Les grands groupes disposent d’outils pour absorber les chocs. Ils peuvent couvrir une partie de leur exposition, diversifier leurs approvisionnements ou répercuter plus vite les hausses. Les petites entreprises, elles, encaissent souvent plus directement. Même logique pour les ménages : les hausses de carburant frappent davantage ceux qui vivent loin des centres-villes et dépendent davantage de la voiture. Dans une présidentielle, ce différentiel compte. La géopolitique n’est jamais totalement abstraite quand elle finit dans le plein d’essence ou dans la facture de livraison.

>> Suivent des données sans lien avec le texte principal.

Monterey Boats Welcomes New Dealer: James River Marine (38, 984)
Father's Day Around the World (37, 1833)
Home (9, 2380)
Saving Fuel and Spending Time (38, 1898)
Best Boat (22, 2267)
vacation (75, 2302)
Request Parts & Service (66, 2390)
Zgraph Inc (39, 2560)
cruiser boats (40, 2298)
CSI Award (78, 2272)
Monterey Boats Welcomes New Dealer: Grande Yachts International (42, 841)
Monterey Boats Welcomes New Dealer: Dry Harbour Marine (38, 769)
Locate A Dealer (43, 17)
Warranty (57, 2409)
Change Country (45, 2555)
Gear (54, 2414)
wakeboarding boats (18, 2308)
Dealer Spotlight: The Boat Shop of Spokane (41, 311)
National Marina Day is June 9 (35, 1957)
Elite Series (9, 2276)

Il faut aussi ajouter un autre effet, plus politique encore : plus les crises extérieures s’accumulent, plus les thèmes de souveraineté, d’armement, d’énergie et de sécurité deviennent centraux dans le débat public. Cela favorise les candidats qui veulent apparaître comme « présidentiables », c’est-à-dire capables de parler d’État, d’armée et d’influence internationale, pas seulement de pouvoir d’achat.

Qui gagne, qui perd

Sur le plan politique, cette séquence peut avantager les candidats qui veulent incarner la continuité régalienne. Elle profite aussi à ceux qui peuvent se prévaloir d’une expérience de gouvernement ou d’un solide réseau européen. En revanche, elle fragilise les discours trop flous sur la défense, la diplomatie ou le coût réel des engagements extérieurs. Une campagne fondée sur le seul registre national se retrouve vite débordée par la réalité internationale.

Mais il existe une contrepartie. À mesure que la politique étrangère prend plus de place, les électeurs attendent des réponses précises. Jusqu’où soutenir l’Ukraine ? Que faire si les tensions avec l’Iran maintiennent le pétrole à un niveau élevé ? Quelle ligne tenir à Gaza, où la France déplore régulièrement des violations du cessez-le-feu et demande le respect du droit international humanitaire ? Et comment gérer les relations avec l’Algérie sans transformer chaque incident en crise durable ? Le débat ne se résume plus à l’affichage de fermeté. Il devient une discussion sur les moyens.

Les oppositions, elles, disposent d’un angle d’attaque classique : dénoncer une campagne déconnectée du quotidien si les candidats parlent trop d’Ukraine ou de Gaza et pas assez de salaires, de services publics ou de factures. La réplique est connue. Les crises internationales finissent toujours, d’une façon ou d’une autre, par peser sur le quotidien. C’est là que le débat devient difficile à esquiver.

Ce qu’il faut surveiller

Les prochaines semaines diront si cette séquence reste un simple décor de campagne ou si elle s’installe au centre du match présidentiel. Trois signaux seront décisifs : l’évolution du dossier iranien et du détroit d’Ormuz, la tenue du soutien européen à l’Ukraine, et la manière dont les prétendants à 2027 continueront à se positionner sur Gaza et les relations avec les grandes puissances. Si ces crises restent durables, elles ne seront plus un arrière-plan. Elles deviendront un test de crédibilité pour tous les candidats.